I was too overwhelmed to absorb much, my armpits soaked and my heart racing. In truth, my most specific recollection pertains to the studio’s vast library. Located at the heart of Emery Vincent Associates both physically and philosophically, its shelves were filled with a diverse range of titles covering not only graphic design, but also art, architecture and popular culture. This was a revelation to me. Until that moment I had really only considered seeking inspiration from within the narrow confines of my own discipline; I have grown to appreciate that such thinking results in narrow outcomes. An unrelenting pursuit of knowledge remains central to Emery’s methodology, while cultural and historical perspective informs much of his work.
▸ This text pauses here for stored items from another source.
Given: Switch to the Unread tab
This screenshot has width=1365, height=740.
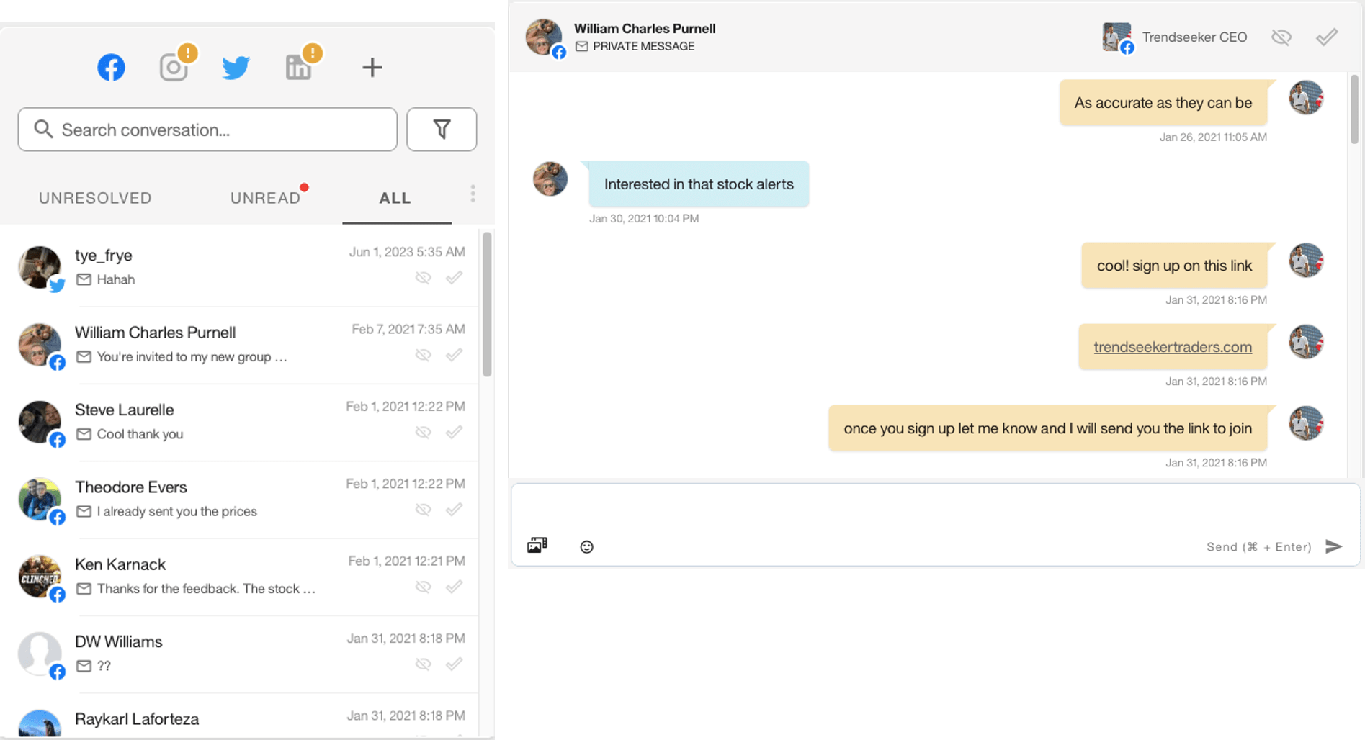Looking at the screenshot, I should [265, 198].
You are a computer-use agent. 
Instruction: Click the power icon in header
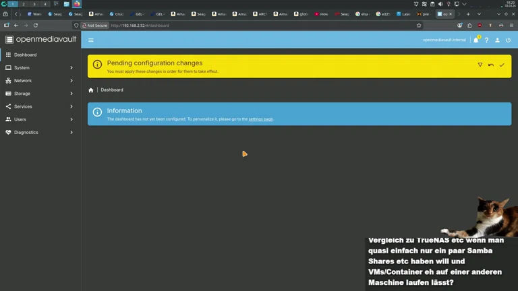(x=508, y=40)
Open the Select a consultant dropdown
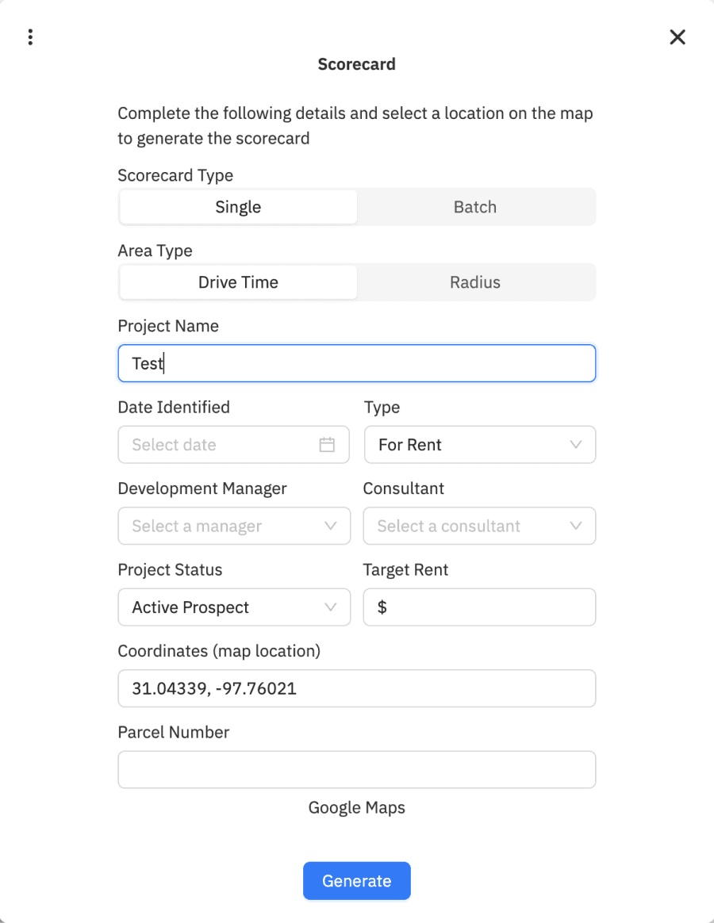Image resolution: width=714 pixels, height=923 pixels. [479, 526]
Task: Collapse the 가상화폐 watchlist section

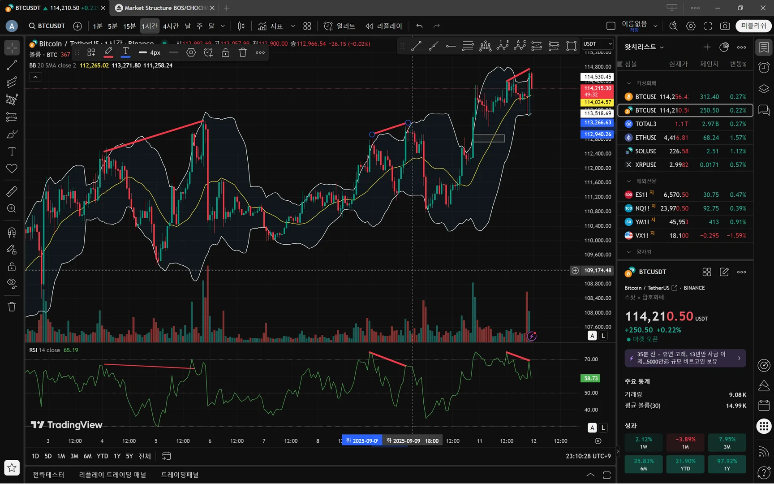Action: tap(628, 83)
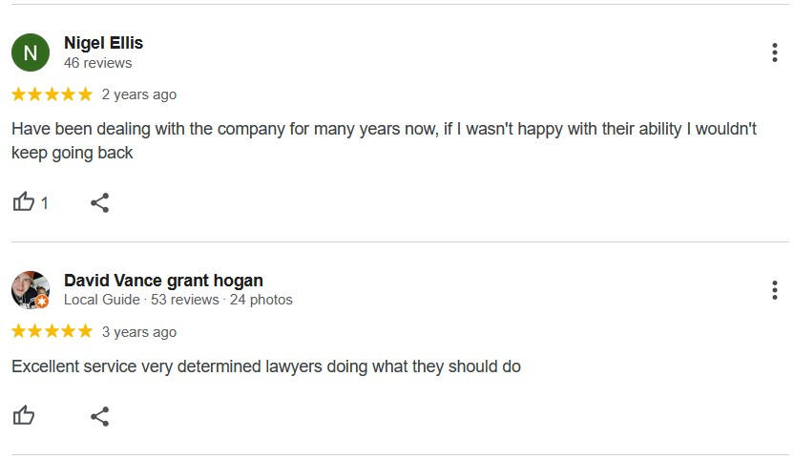Viewport: 794px width, 460px height.
Task: Like Nigel Ellis's review with thumbs-up
Action: coord(23,202)

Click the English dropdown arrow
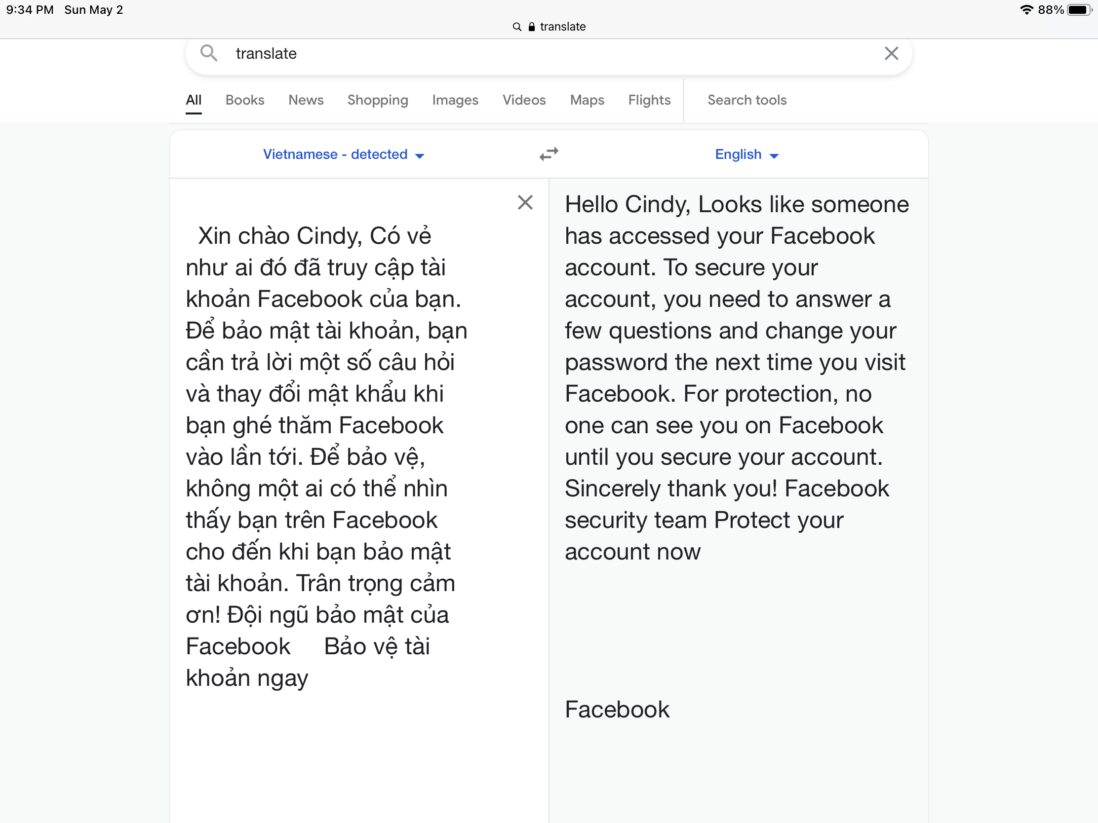(774, 155)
He is profoundly interested in the intellectual process of design, in thinking over outcome. He shared this philosophy with his friend, colleague and mentor Les Mason. Soon after arriving in Melbourne from Perth in the early sixties, Emery freelanced for Mason and the two men began a friendship which lasted for the next five decades until Mason’s passing in 2009. The outspoken ex-pat American left an indelible mark on his younger tyro, and, more broadly, on the industry itself. The two rarely discussed their work, but spoke of cultural pursuits, literature, architecture, music and of course, art.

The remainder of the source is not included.